● **Records drawn from a dataset**:
◇ ◇ ◇ ◇ ◇
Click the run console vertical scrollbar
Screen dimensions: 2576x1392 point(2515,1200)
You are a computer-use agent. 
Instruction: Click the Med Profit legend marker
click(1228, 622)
◇ ◇ ◇ ◇ ◇
● **WORK TASK**: The records are to be retyped exactly. No line may be skipped.

● **RESULT FOR THIS TASK**:
Click the run console vertical scrollbar
Screen dimensions: 2576x1392 point(2515,1200)
You are a computer-use agent. 
Instruction: Click the Med Profit legend marker
click(1228, 622)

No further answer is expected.